More tangible problems with your idea of never collecting huge amounts of userdata are:
- If Google didn't collect userdata, I suspect their search wouldn't be working even half as good as it does now.
- Gmail, or any email provider?
- Amazon's shopping history with your address and CC recorded?
- Youtube?
- cellphone service provider? (yeah, you could avoid logging conversations & SMS but you're still the kind of company the NSA would come to for spying on a person simply because you'd be a major hub of communication)
Yes. Users wising up will hopefully put an end to that money. Your statement is similar to saying that ending the NSA is not a practical solution because "power". So our personal autonomy is fucked because money and power - I'm willing to admit that this may be the inevitable answer, but in what way is it productive?
It's indeed hard to imagine a world in which users control their data - that is the extent of how hard we've been pwned.

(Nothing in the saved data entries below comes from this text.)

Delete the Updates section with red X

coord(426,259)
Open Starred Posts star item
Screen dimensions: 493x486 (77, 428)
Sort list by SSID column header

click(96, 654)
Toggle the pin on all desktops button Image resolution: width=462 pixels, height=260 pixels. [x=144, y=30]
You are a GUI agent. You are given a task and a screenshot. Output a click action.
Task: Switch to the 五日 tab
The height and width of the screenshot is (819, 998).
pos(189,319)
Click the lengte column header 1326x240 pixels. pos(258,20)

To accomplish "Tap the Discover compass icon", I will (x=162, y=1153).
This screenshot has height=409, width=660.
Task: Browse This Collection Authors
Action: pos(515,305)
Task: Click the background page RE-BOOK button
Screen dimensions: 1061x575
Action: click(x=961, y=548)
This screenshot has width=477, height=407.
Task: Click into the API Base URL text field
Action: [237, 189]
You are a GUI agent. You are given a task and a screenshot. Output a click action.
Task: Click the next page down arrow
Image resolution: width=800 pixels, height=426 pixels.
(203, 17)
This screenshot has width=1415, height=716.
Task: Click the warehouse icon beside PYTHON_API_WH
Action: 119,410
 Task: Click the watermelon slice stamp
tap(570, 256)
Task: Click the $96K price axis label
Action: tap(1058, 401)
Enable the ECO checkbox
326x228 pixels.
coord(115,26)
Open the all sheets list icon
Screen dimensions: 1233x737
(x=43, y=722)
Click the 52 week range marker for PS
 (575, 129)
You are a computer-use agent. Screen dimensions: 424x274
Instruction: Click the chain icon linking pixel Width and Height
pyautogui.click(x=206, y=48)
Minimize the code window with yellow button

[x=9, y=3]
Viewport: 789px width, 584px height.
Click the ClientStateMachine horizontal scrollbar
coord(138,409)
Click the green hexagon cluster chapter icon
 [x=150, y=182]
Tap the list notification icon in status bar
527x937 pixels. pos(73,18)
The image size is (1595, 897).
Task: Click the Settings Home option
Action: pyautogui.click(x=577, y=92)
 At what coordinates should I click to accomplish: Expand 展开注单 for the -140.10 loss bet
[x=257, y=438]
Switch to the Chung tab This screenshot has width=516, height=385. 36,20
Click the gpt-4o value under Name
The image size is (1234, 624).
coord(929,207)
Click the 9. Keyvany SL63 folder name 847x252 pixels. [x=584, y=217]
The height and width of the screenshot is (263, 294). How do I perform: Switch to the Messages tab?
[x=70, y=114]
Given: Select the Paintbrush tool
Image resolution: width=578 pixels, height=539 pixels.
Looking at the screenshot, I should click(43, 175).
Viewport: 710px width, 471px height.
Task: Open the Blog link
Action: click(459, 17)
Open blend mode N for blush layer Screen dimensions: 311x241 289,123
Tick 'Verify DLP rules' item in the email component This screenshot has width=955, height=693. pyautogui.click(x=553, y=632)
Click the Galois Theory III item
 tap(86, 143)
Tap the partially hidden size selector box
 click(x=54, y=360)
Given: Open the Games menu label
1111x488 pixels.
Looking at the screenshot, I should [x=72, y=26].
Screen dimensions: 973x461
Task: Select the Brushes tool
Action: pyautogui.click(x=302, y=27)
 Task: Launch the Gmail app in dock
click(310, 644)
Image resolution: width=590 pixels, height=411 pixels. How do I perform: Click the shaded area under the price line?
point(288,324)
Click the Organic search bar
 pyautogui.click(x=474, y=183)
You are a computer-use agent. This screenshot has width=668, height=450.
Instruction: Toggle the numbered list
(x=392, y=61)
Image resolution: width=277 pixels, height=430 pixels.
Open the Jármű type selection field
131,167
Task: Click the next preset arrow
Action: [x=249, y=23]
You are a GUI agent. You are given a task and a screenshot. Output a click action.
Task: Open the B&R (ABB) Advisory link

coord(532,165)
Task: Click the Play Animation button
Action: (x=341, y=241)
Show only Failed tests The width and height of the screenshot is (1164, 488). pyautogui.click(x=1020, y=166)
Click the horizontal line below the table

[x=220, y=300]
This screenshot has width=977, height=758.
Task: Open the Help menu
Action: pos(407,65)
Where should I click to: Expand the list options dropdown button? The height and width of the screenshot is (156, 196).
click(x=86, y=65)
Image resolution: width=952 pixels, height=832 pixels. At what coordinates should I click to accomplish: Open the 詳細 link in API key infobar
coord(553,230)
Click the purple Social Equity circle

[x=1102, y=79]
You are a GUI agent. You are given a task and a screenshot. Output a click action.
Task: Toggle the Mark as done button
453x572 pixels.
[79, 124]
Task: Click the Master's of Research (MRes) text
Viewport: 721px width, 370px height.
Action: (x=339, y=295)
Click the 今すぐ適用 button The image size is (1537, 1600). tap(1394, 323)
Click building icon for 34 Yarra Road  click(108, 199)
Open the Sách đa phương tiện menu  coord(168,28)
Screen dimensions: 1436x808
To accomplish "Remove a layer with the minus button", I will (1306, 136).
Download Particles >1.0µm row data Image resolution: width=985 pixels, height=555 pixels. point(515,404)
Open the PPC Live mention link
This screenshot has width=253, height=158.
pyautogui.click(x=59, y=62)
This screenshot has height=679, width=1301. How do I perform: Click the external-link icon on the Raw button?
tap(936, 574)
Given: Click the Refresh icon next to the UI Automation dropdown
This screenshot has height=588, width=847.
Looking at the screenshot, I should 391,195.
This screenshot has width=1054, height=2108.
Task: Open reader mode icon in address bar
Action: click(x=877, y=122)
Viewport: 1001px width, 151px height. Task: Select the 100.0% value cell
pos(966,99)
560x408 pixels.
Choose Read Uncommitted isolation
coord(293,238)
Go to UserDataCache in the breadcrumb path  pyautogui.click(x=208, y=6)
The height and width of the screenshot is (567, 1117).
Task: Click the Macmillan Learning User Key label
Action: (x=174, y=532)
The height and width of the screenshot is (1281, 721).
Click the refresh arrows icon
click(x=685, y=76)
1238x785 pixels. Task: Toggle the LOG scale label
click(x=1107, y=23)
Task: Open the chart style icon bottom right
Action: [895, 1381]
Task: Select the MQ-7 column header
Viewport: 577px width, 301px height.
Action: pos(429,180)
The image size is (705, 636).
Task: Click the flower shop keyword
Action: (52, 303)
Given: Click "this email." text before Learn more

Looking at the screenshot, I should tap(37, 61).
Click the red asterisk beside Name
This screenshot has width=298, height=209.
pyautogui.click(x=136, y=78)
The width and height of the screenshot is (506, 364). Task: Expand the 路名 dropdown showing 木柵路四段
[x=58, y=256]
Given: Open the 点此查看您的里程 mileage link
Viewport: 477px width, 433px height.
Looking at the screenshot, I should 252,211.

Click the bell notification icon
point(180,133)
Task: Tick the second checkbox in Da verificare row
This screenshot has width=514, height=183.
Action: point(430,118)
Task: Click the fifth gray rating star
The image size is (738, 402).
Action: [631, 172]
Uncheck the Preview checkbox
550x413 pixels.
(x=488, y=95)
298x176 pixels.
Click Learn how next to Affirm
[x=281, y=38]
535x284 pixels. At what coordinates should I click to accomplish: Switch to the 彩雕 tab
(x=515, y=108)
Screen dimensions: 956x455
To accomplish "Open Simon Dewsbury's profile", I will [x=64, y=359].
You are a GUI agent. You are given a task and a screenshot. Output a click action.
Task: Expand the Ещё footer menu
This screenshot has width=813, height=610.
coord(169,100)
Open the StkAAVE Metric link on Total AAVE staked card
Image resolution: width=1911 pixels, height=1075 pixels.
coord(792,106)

Some of these systems were in place long before the issue could possibly be on anyone's radar, and would/will take quite a lot of work to extricate ourselves. anonymous payments - hard, especially now with Bitcoin on the scene. cell service - a bit harder, TOR+wifi+bearer payment for programmatic wifi access. physical address obfuscation - even harder, physical package mix network backed by repu (fuck, I give up).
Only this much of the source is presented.